Pavel Haintz is the CEO and founder of Think Sensor Research Inc, a private company based in Burnaby, BC, Canada which specializes in underwater sonar sensors, sensor systems and autonomous underwater vehicles. Pavel Haintz has over 20 years in the marine technology sector, he has worked for a large international marine technology company before founding Think Sensor Research in 2008. Think Sensor Research is mainly targeting the marine engineering markets with its 3D sonar and other products. One of the main markets that Think Sensor Research is currently expanding into is maritime surveillance using radar, sonar and infrared sensors to detect and track small air, surface and underwater targets that can consist of aerial drones and autonomous surface and underwater vehicles. Pavel Haintz holds a BASc and a MEng in System Engineering from the School of Engineering Science, Simon Fraser University. During his studies he founded the Aerial Robotics Group which built autonomous airships, airplanes and helicopters and competed in the International Aerial Robotics Competition in the late 1990s and early 2000s.

 

Teens Explain Internet Security to Infosec Professionals

The title says it all.

 

Pete Herzog

Pete Herzog is an experienced security expert with as much time in the trenches as in the tower with both offense and defense.
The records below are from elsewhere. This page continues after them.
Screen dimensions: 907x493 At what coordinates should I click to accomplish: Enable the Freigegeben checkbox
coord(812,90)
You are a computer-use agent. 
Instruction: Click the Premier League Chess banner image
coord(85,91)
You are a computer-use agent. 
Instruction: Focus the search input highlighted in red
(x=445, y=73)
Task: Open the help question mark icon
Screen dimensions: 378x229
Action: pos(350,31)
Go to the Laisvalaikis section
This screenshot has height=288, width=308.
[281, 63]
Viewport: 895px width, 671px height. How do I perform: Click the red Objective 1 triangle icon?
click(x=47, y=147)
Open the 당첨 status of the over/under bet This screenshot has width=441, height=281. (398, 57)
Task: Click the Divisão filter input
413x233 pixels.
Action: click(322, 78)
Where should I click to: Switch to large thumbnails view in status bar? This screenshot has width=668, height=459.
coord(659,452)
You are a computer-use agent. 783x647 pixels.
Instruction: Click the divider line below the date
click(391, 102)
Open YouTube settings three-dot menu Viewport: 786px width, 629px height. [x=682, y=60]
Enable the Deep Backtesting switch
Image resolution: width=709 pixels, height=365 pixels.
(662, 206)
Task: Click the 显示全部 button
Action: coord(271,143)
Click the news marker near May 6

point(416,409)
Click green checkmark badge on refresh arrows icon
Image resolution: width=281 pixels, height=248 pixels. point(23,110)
He is the co-founder of mutliple companies: Urvin.ai to scale AI from the lab to production, Akiya Research a prototyping company, Invisibles to create music as a behavioral utility, Mewt using wearable computers to address cyber hygiene problems, and ISECOM a non-profit research organization maintaining projects such as OSSTMM and Hacker Highschool.

 

Wifi Hacking

Mike Spicer, Dragos Ruiu and EI Kentaro enter the internet thunderdome and talk about war warwalking, packet capturing all the things, access point reliability,and mesh WiFi.

 

Mike Spicer

To be added.

Dragos Ruiu

Dragos is the organizer of Canada's and Japan's oldest, most technical, information security conferences at CanSecWest and PacSec, for 21 and 17 years respectively. He started out as a computer dinosaur from back when computers used paper tape (P DP11) and along the way has worked on supercomputers used by various government agencies, as well as working on network monitoring systems for HP for 7 years, picking up an Emmy along the way for the MPEG digital video analyzers used for the first HDTV stations. He does security audits for mission critical systems, and has organized infosec conferences in Vancouver, London, Amsterdam, Buenos Aires, and Hong Kong, as well as starting the PWN2OWN competition. More recently since the pandemic he has been focusing on helping conferences pivot their technology and rationalize their systems for virtual on-line formats, including the NASFiC 2020 conference, and the recent 2020 Hugo Awards at ConNZealand.

El Kentaro

El Kentaro is the guy who builds wifi gadgets for fun. Unfortunately many of his creations look like a "bomb" and can be a hassle to travel with.. Kentaro has been involved with the hacker scene for over a decade, spoken at DEF CON and other various conferences across the globe. During his spare time away from his day job as a translator, Kentaro enjoys watching movies and taking long warwalks at night. Kentaro aspires to become Q for the hacker scene when he grows up.